Collected data entries:
+===+

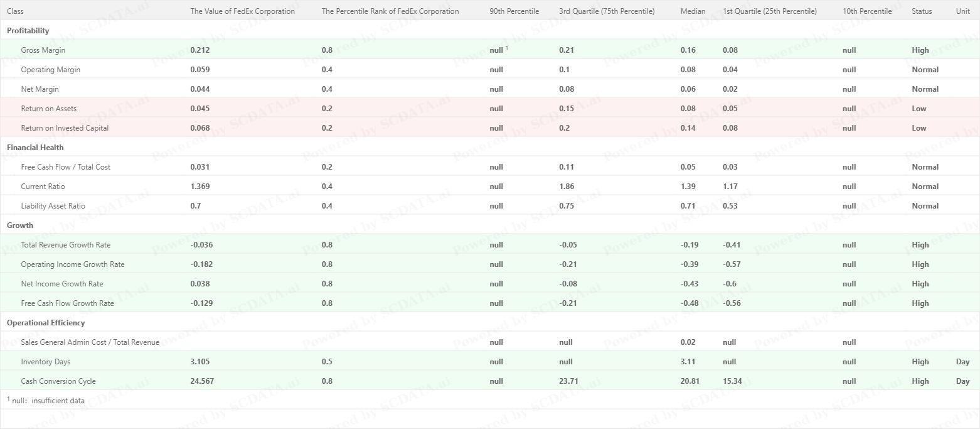Select the Profitability section heading
This screenshot has height=429, width=980.
(28, 31)
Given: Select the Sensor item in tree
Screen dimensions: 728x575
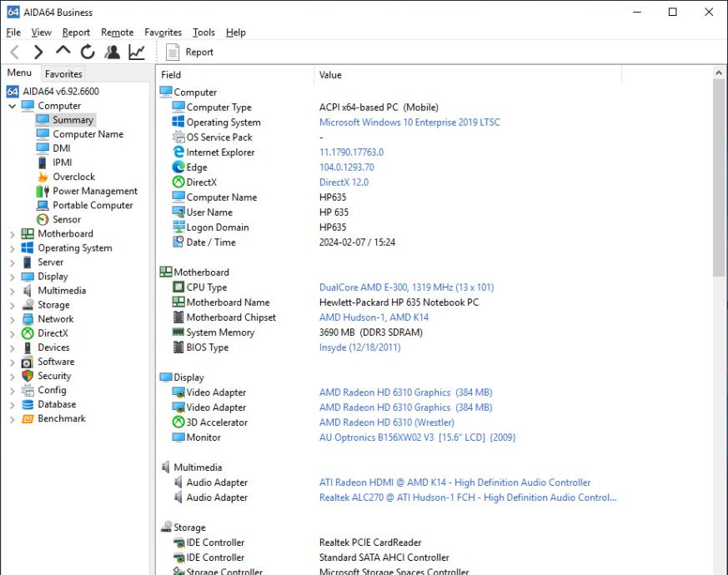Looking at the screenshot, I should pyautogui.click(x=67, y=220).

+===+

## Problem statement
Take the line with "Given: Select the Sensor item in tree" and every line after it through the end of the data, and write only them out exactly, leaving out the pictures.

## Expected answer
Given: Select the Sensor item in tree
Screen dimensions: 728x575
Looking at the screenshot, I should pyautogui.click(x=67, y=220).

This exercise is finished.